Directions ▸ Pull out every line below that contains the word "screenshot", copying each one in full.

Provided data ▸
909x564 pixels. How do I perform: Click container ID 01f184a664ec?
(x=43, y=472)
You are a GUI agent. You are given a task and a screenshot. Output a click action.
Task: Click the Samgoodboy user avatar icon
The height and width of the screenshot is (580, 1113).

In response ▸
You are a GUI agent. You are given a task and a screenshot. Output a click action.
The height and width of the screenshot is (580, 1113).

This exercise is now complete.